Hello, my name is Ivan. Welcome to “Getting Started with GenAI in Research”. In this video, we continue discussing the technologies behind GenAI. We‘ve already covered what AI (Artificial Intelligence) is, and now we’ll explore ML or Machine Learning. While machine learning is an advanced field in computer science, conceptually it‘s quite simple. I’d like to give you this conceptual understanding of how machine learning works.

Let‘s consider a simple example with two variables: GDP per capita and life expectancy. We’ll use data from countries in one region for a specific year.

Let‘s try linear regression—probably the simplest statistical model you might encounter in science. If you’re not familiar with it, the idea is to draw a line through these data points, but not randomly. You try to draw it in such a way that it fits the data as accurately as possible.

Mathematically speaking, this means computing the vertical differences between your points and the line and minimising the sum of their squares.

Regression is a common instrument in social sciences. Usually, with regression, you‘re saying that if the slope of the line is positive, there’s a positive relationship between life expectancy and GDP per capita. But linear regression is also a simple machine learning model. Once you plot this line, you can take another country—let‘s say Germany—where we only know the GDP per capita but not life expectancy. We can use this line to predict Germany’s life expectancy. In this particular case, it‘s quite a nice prediction: we predicted 78.92 years, while the actual value is 79.41 years, with the actual data point appearing here . More generally, what we did was:

While this function is simple, real-world data can be more complicated. Sometimes, instead of a line, we need to draw a curved line through the data points. In some cases, one predictor isn’t enough, and we might need several predictors. There are generalisations of the simple linear regression model, but the core idea remains the same: you have a function with parameters and input values, use training data to compute optimal parameter values, fix them, and then use this function with fixed parameters to predict new values.
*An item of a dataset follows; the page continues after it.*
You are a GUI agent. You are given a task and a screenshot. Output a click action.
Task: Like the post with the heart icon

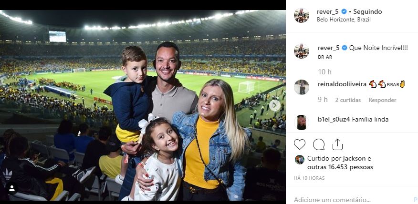coord(299,144)
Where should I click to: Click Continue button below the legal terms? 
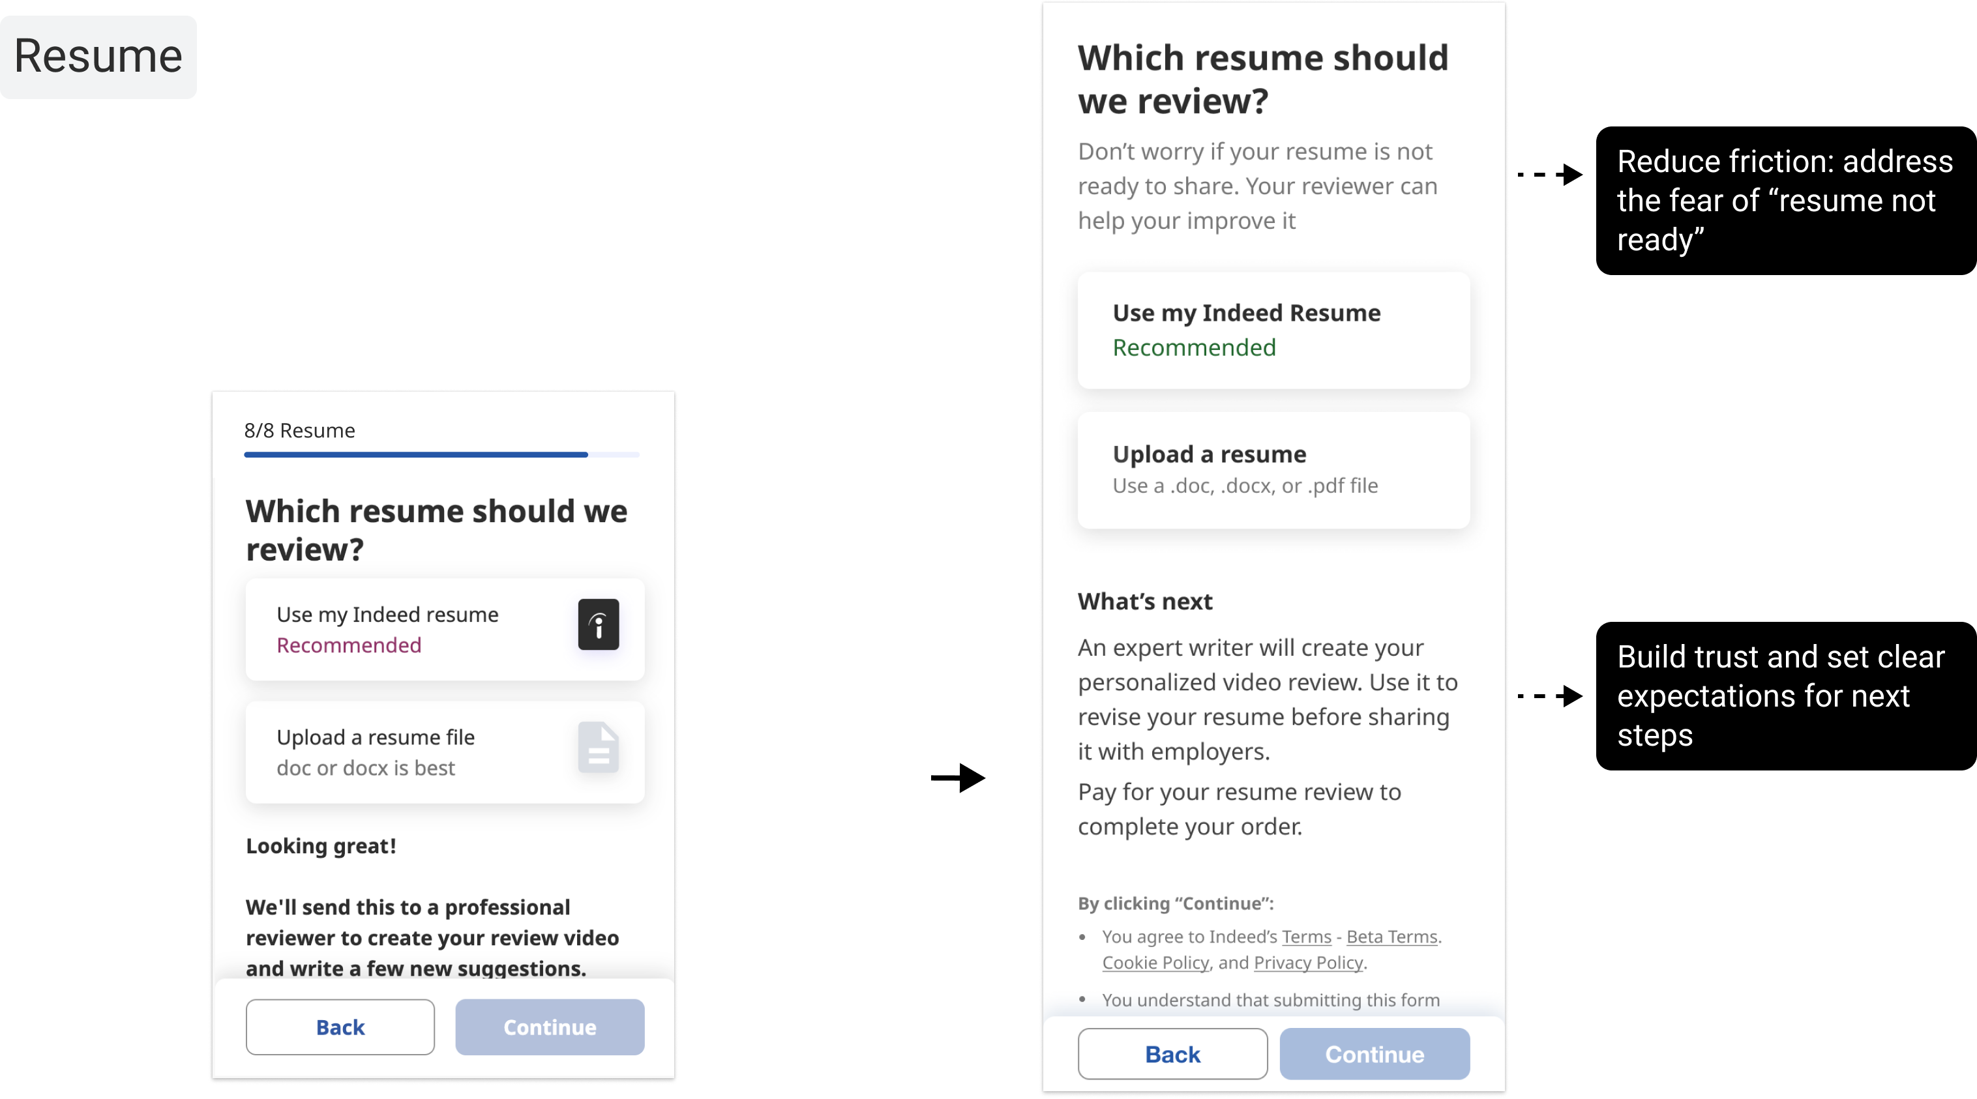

This is exactly how complicated language models work. They may sound complex, but it‘s also just a function. For example, when you hear that Meta introduced a new model called Llama with 405 billion parameters, it means they released a function that’s much more complicated than linear regression with two parameters—but it operates the same way. They use training data to find optimal values for these 405 billion parameters, and then you can apply this function to your own data to get new predictions.
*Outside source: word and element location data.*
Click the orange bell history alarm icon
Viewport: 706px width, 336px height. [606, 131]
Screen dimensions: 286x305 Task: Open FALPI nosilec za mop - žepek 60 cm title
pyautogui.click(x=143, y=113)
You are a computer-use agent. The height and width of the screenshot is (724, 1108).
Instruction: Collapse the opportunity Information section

The only important difference between our example and more complicated functions is that with linear regression, it‘s possible to compute optimal parameter values using a mathematical formula. With more complex functions, this isn’t possible. Instead, people start with random parameters and feed training data chunk by chunk, updating parameters each time so they become better and the function returns results closer to desired outcomes. For large language models, this training phase could require months on very powerful computers—it’s not something you can do on your own computer or immediately. But the overall idea remains the same.